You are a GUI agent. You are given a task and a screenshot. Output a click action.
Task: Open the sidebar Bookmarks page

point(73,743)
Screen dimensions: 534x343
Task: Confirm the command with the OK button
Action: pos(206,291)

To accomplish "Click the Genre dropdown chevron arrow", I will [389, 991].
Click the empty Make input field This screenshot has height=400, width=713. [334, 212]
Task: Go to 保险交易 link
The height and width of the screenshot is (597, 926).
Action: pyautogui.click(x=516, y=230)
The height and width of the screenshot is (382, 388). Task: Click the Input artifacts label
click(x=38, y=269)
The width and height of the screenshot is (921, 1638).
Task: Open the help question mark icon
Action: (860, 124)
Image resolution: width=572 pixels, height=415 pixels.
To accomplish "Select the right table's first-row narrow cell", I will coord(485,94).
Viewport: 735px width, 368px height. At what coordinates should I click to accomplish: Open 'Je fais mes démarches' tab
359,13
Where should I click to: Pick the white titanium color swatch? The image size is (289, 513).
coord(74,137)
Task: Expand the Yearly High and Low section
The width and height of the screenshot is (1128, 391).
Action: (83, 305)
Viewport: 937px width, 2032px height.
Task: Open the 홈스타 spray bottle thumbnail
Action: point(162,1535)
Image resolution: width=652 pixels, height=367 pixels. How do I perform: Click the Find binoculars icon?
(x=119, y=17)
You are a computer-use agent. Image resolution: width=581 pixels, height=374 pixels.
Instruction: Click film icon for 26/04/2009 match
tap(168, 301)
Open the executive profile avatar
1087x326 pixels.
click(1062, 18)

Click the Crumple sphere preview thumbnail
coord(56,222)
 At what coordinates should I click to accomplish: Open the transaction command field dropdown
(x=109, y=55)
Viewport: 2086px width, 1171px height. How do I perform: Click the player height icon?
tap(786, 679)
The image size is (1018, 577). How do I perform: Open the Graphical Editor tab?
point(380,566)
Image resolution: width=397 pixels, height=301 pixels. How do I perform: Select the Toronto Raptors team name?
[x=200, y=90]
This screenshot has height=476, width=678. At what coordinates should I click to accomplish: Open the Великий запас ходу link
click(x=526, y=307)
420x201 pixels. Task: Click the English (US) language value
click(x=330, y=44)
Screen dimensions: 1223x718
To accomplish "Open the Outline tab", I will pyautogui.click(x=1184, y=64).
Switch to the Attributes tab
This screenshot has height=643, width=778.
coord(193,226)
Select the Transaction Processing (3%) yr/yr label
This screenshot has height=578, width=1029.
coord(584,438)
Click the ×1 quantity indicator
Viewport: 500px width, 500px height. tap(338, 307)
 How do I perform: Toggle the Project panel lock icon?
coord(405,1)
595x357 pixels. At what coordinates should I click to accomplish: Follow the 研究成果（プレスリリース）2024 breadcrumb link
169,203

WORK TO COMPLETE: Report how many lines of the entries above contain the word "will", giving the number by itself.

RESPONSE BELOW: 3